To learn more about the communication process APIs in the SageMaker model parallelism library, see the Common API and the PyTorch-specific APIs in the SageMaker Python SDK documentation.

This figure shows ranking mechanism, parameter distribution, and associated AllReduce operations of tensor parallelism.

For example, consider process groups for a single node with 8 GPUs, where the degree of tensor parallelism is 2, the degree of pipeline parallelism is 2, and the degree of data parallelism is 4. The upper center part of the preceding figure shows an example of a model with 4 layers. The lower left and lower right parts of figure illustrate the 4-layer model distributed across 4 GPUs using both pipeline parallelism and tensor parallelism, where tensor parallelism is used for the middle two layers. These two lower figures are simple copies to illustrate different group boundary lines. The partitioned model is replicated for data parallelism across GPUs 0-3 and 4-7. The lower left figure shows the definitions of MP_GROUP, PP_GROUP, and TP_GROUP. The lower right figure shows RDP_GROUP, DP_GROUP, and WORLD over the same set of GPUs.
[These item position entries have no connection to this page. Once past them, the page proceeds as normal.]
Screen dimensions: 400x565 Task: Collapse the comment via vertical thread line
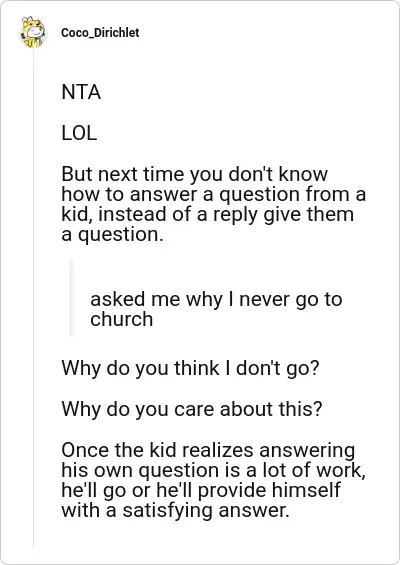point(34,299)
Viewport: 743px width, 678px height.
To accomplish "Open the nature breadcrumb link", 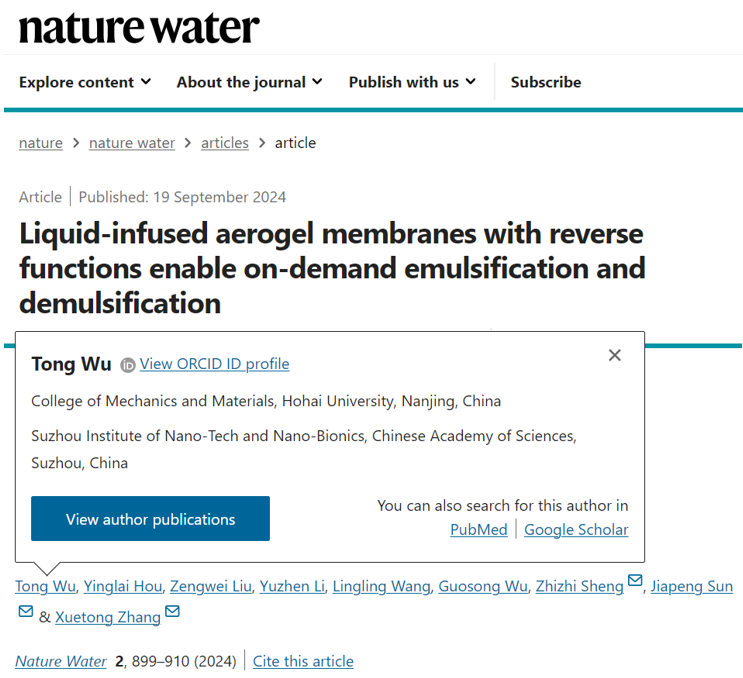I will (41, 143).
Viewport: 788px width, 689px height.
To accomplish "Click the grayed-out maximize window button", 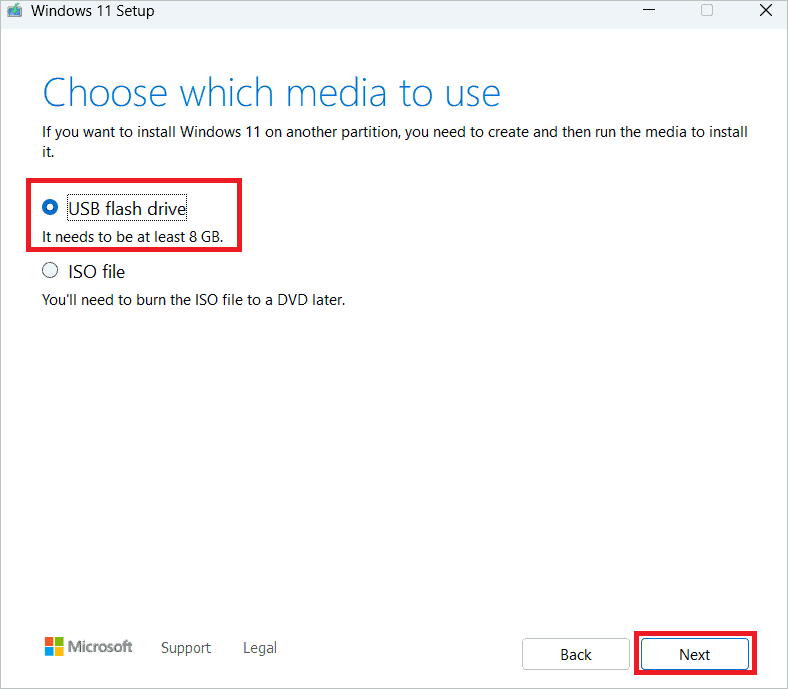I will pyautogui.click(x=707, y=10).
The gradients for the layers and layer slices that have the same color are allreduced together for data parallelism. For example, the first layer (light blue) gets the allreduce operations across DP_GROUP, whereas the dark orange slice in the second layer only gets the allreduce operations within the RDP_GROUP of its process. The bold dark red arrows represent tensors with the batch of its entire TP_GROUP.

GPU0: pp_rank 0, tp_rank 0, rdp_rank 0, dp_rank 0, mp_rank 0 GPU1: pp_rank 1, tp_rank 0, rdp_rank 0, dp_rank 0, mp_rank 1 GPU2: pp_rank 0, tp_rank 1, rdp_rank 0, dp_rank 1, mp_rank 2 GPU3: pp_rank 1, tp_rank 1, rdp_rank 0, dp_rank 1, mp_rank 3 GPU4: pp_rank 0, tp_rank 0, rdp_rank 1, dp_rank 2, mp_rank 0 GPU5: pp_rank 1, tp_rank 0, rdp_rank 1, dp_rank 2, mp_rank 1 GPU6: pp_rank 0, tp_rank 1, rdp_rank 1, dp_rank 3, mp_rank 2 GPU7: pp_rank 1, tp_rank 1, rdp_rank 1, dp_rank 3, mp_rank 3

In this example, pipeline parallelism occurs across the GPU pairs (0,1); (2,3); (4,5) and (6,7). In addition, data parallelism (allreduce) takes place across GPUs 0, 2, 4, 6, and independently over GPUs 1, 3, 5, 7. Tensor parallelism happens over subsets of DP_GROUPs, across the GPU pairs (0,2); (1,3); (4,6) and (5,7).